A father, right, and his son, who was detained in an American hotel and faced expulsion to Honduras.
Credit: Carolina Guerrero for the Texas Tribune/ProPublica

The government’s practice of keeping migrant children in hotel rooms is far more widespread than we originally thought. Last month, the Associated Press found that children as young as 1 ([link removed]) were being held in hotels in Arizona and Texas under the supervision of adults not trained in child care before they’re returned to their home countries.

Now, The New York Times ([link removed]) is reporting this week that about 900 migrants, most of them children, were detained in hotels in San Diego; Phoenix; McAllen, Texas; El Paso, Texas; Miami; Los Angeles; and Seattle. They’re checked in at major hotel chains, including Hampton Inn & Suites, Best Western and Econo Lodge.

The Times story is the latest reporting that shines a light on this practice. Besides the AP story, The Texas Tribune and ProPublica ([link removed]) found that children aren’t even given an identification number, which the Department of Homeland Security uses to track immigrants in its custody. This makes it “virtually impossible” to find them, Efrén C. Olivares, a lawyer with the Texas Civil Rights Project, wrote in a court declaration mentioned in the Tribune/ProPublica story.

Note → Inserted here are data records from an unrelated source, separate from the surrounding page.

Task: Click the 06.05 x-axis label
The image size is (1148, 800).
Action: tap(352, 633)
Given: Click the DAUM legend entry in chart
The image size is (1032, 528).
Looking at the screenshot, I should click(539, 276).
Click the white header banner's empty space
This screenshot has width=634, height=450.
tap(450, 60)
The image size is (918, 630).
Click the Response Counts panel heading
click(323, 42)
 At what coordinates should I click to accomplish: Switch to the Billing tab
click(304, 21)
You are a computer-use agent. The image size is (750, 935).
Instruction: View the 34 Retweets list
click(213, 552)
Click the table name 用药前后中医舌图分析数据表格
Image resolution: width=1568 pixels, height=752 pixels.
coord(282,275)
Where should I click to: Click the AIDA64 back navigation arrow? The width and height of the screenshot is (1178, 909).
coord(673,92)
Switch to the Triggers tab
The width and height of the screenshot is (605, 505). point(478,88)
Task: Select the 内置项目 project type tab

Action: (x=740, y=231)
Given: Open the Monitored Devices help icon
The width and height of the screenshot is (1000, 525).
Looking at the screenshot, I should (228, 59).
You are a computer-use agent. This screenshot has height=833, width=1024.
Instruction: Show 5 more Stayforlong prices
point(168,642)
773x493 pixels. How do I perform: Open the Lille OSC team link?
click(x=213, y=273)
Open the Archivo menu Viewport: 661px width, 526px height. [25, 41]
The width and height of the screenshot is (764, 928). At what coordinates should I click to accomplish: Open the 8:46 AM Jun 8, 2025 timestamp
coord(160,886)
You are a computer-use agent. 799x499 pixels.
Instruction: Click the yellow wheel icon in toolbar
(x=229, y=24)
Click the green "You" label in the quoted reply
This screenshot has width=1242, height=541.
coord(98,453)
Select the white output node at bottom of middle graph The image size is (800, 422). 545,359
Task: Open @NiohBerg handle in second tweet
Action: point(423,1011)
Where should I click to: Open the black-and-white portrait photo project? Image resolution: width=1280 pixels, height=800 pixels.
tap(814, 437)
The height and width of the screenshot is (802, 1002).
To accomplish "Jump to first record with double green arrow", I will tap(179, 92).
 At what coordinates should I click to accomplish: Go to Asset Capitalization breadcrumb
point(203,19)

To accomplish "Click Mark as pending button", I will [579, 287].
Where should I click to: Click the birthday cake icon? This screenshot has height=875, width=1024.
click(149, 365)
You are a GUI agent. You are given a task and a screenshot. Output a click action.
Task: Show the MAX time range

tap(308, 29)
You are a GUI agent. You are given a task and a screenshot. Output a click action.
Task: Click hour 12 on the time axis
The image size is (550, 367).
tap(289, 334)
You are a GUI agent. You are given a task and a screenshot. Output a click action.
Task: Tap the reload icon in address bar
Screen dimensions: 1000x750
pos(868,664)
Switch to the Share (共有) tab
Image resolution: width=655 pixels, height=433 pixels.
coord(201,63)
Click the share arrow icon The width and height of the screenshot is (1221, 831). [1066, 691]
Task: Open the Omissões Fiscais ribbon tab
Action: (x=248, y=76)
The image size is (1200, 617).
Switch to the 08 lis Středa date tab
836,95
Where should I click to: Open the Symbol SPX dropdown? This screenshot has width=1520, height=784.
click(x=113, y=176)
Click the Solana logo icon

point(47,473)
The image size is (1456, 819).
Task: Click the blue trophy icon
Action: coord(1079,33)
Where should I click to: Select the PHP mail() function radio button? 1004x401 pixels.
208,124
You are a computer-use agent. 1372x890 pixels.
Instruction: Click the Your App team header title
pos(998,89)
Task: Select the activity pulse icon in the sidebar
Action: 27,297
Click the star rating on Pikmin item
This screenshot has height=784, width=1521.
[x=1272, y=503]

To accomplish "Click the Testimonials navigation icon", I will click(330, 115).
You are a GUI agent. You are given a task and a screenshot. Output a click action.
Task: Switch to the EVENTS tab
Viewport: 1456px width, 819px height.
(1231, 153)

Under the Flores settlement agreement, which has safeguarded the rights of migrant children in U.S. custody for two decades, children are supposed to be sent to government shelters run by the federal Office of Refugee Resettlement and eventually placed in the care of a family member or other suitable sponsor while their immigration case winds through court. But now, the Trump administration is completely circumventing this process, even though more than 10,000 beds within the government’s shelter network for migrant children remain empty.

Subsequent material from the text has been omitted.